A formal QA process had a certain impact: We were focused on testing, but QA activities as such were not considered. We were not having internal interviews checking whether things were getting done.

QA asked us to perform regular checks on our practices. We then ran checklists at the end of each sprint, making sure we followed our own rules. Repositories are where they should be, backups scheduled, tasks correctly linked to their corresponding requisites, solved tasks have their resolution fields correctly filled in and have an associated developer, worked hours, and so on. A plan is also created specifying when these checks have to be performed.

Measuring and analysis is an area we weren't addressing until the last CMMi adoption phase. Indeed, we were gathering different data about our development, but we never had time to analyze it. We set some measures aligned to our business practices and project-management concerns. We had a look at our internal tracking tool to see how long bug solving took during the last sprint, how much time we were working on new functionalities, doing design, coding, and so on. Estimate deviation was also computed and presented to the team during sprint review meetings. We already had this data in different Defect Control reports, but we weren't paying attention to it.
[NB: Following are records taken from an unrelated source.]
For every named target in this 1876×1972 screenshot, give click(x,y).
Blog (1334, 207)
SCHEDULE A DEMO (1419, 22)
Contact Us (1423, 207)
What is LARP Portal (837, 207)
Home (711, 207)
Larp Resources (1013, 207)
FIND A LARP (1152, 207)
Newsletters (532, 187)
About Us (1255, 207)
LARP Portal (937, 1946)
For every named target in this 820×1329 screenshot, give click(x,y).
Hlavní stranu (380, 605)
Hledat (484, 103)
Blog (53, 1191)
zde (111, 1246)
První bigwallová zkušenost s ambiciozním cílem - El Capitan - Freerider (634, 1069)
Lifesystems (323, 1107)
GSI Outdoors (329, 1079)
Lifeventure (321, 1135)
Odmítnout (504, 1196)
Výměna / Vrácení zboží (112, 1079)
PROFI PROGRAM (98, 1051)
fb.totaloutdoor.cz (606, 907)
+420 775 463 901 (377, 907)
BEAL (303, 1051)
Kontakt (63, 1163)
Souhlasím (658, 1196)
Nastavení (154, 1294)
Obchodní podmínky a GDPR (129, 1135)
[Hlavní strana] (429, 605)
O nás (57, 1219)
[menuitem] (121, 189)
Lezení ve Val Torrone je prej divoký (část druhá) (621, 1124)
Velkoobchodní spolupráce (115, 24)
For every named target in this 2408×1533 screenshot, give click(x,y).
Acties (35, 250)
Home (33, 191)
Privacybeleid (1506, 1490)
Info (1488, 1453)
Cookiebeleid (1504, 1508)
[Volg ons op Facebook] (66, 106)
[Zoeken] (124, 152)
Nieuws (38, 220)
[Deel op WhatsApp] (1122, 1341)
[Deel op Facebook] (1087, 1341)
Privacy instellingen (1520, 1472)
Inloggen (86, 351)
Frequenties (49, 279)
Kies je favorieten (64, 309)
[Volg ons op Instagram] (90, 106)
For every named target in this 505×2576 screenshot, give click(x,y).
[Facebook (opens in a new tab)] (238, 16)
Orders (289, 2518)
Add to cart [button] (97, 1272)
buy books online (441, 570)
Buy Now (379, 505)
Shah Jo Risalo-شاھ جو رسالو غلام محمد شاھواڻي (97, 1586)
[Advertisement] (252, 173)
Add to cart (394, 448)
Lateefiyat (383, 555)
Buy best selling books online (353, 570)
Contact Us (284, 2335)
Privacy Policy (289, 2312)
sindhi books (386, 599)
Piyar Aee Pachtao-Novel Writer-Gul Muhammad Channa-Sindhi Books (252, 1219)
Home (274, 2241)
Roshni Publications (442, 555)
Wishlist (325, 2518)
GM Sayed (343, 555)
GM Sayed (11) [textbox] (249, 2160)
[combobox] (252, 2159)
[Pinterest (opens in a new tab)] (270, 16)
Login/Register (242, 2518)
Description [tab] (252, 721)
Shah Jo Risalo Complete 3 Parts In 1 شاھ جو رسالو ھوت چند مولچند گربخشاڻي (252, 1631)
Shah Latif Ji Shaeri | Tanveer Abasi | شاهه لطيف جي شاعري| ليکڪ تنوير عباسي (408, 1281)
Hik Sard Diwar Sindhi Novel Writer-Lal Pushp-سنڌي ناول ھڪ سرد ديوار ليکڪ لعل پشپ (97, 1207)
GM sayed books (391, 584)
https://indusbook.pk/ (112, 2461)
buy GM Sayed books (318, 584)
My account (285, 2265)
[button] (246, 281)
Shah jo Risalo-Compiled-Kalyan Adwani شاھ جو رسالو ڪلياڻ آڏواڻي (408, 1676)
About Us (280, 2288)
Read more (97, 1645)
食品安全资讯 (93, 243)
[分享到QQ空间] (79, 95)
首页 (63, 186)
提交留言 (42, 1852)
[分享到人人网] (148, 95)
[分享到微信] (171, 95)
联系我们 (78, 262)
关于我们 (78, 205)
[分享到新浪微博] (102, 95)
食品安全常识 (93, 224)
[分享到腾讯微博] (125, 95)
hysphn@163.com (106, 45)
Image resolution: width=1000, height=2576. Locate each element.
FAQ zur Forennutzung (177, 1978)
Because we analyze our metrics, we were able to decrease unplanned working time. The time we were working on initially unplanned tasks was a big percentage of the total sprint time, and during the last sprints it has been getting shorter.

What Went Right

What has helped us improve? For one thing, we're more confident of our process. We know we are doing what we are supposed to do according to our own procedures. CMMi greatly helped here. Also, project management tasks were easy to adapt.

We were only using expert-based estimation techniques or our best efforts most of the time. We moved to a more structured estimation making use of historical data and PERT estimation. Finally, we introduced risks as a new work item category on Defect Control. This way we didn't need an extra tool to deal with risks, and the available query mechanisms also helped here.

The Tough Points

The really painful points were related to requisite management. Defining dependencies between requisites was a big task, as was getting used to defining and managing fine-grained requirements. The traceability matrix was also tough.

Conclusion

At the end of the day, CMMi helps us do what we say we are doing—forcing us to follow our own process. It also makes us aware of our own working practices, even the ones we aren't performing on a daily basis.

The effort to get adapted to CMMi has fired an internal process that makes us keep an eye on best software practices. This is not a consequence of CMMi, but the improvement process itself. Now we are running internal training on patterns, good coding practices, and restarting code inspections and informal reviews, something we run on the past and wanted to pick up again. And we have gained a deeper knowledge on CMMi itself, something that, as toolmakers, helps us better understand our customers.